A DataFrame represents a logical plan that is lazily evaluated. The actual execution occurs only when
terminal operations like ``collect()``, ``show()``, or ``to_pandas()`` are called.
Creating DataFrames
-------------------
DataFrames can be created in several ways:
* From SQL queries via a ``SessionContext``:
.. code-block:: python
from datafusion import SessionContext
ctx = SessionContext()
df = ctx.sql("SELECT * FROM your_table")
* From registered tables:
.. code-block:: python
df = ctx.table("your_table")
* From various data sources:
.. code-block:: python
# From CSV files (see :ref:`io_csv` for detailed options)
df = ctx.read_csv("path/to/data.csv")
# From Parquet files (see :ref:`io_parquet` for detailed options)
df = ctx.read_parquet("path/to/data.parquet")
# From JSON files (see :ref:`io_json` for detailed options)
df = ctx.read_json("path/to/data.json")
# From Avro files (see :ref:`io_avro` for detailed options)
df = ctx.read_avro("path/to/data.avro")
# From Pandas DataFrame
import pandas as pd
pandas_df = pd.DataFrame({"a": [1, 2, 3], "b": [4, 5, 6]})

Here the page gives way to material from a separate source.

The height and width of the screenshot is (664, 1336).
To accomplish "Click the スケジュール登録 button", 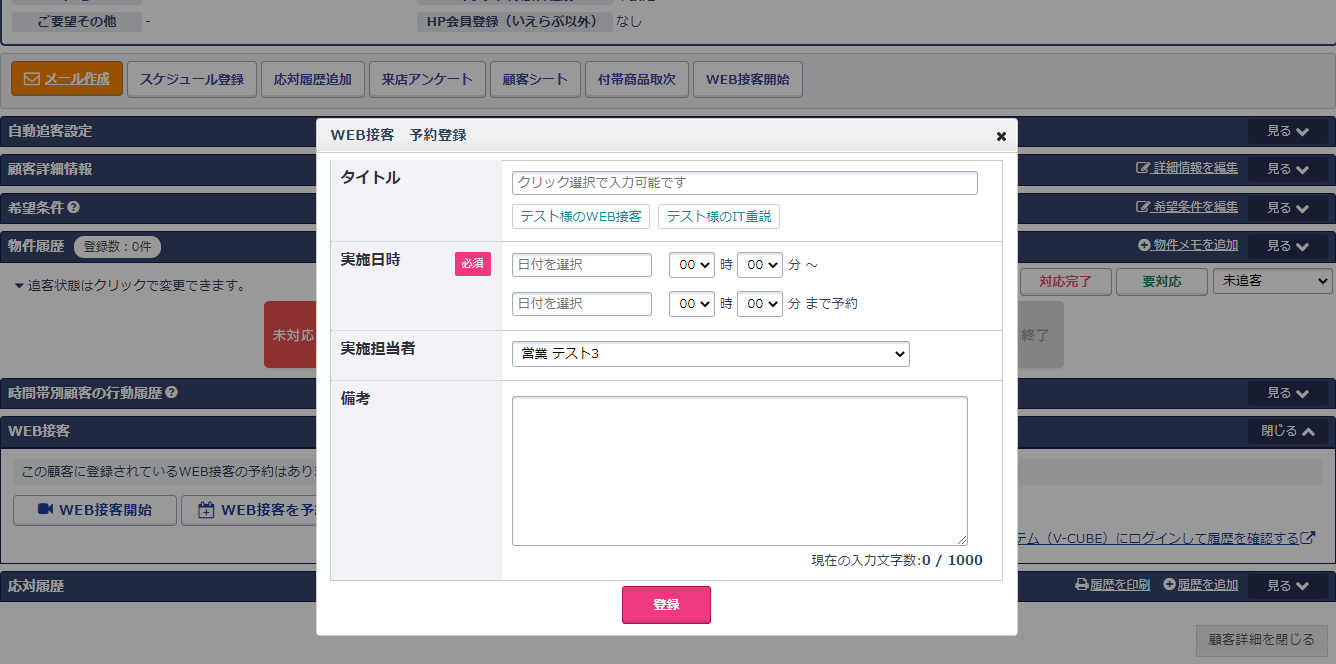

df = ctx.from_pandas(pandas_df)
# From Arrow data
import pyarrow as pa
batch = pa.RecordBatch.from_arrays(
[pa.array([1, 2, 3]), pa.array([4, 5, 6])],
names=["a", "b"]
)
df = ctx.from_arrow(batch)
For detailed information about reading from different data sources, see the :doc:`I/O Guide <../io/index>`.

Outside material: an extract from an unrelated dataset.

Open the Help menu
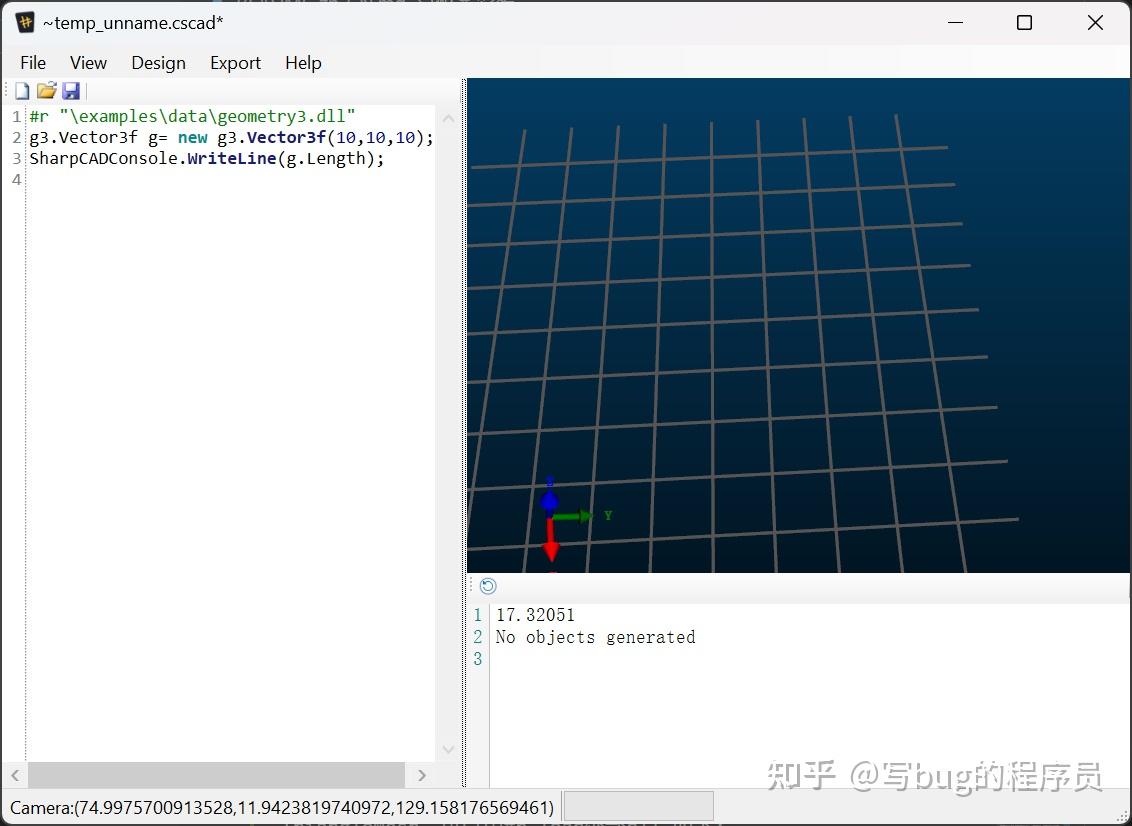Screen dimensions: 1132x826 coord(303,62)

For custom data sources, see :ref:`io_custom_table_provider`.
Common DataFrame Operations
---------------------------
DataFusion's DataFrame API offers a wide range of operations:
.. code-block:: python
from datafusion import column, literal
# Select specific columns
df = df.select("col1", "col2")
# Select with expressions
df = df.select(column("a") + column("b"), column("a") - column("b"))
# Filter rows (expressions or SQL strings)
df = df.filter(column("age") > literal(25))
df = df.filter("age > 25")
# Add computed columns
df = df.with_column("full_name", column("first_name") + literal(" ") + column("last_name"))
# Multiple column additions
df = df.with_columns(
(column("a") + column("b")).alias("sum"),
(column("a") * column("b")).alias("product")
)
# Sort data
df = df.sort(column("age").sort(ascending=False))
# Join DataFrames
df = df1.join(df2, on="user_id", how="inner")
# Aggregate data
from datafusion import functions as f
df = df.aggregate(
[], # Group by columns (empty for global aggregation)
[f.sum(column("amount")).alias("total_amount")]
)
# Limit rows
df = df.limit(100)
# Drop columns
df = df.drop("temporary_column")
Column Names as Function Arguments
----------------------------------
Some ``DataFrame`` methods accept column names when an argument refers to an
existing column. These include:
* :py:meth:`~datafusion.DataFrame.select`
* :py:meth:`~datafusion.DataFrame.sort`
* :py:meth:`~datafusion.DataFrame.drop`
* :py:meth:`~datafusion.DataFrame.join` (``on`` argument)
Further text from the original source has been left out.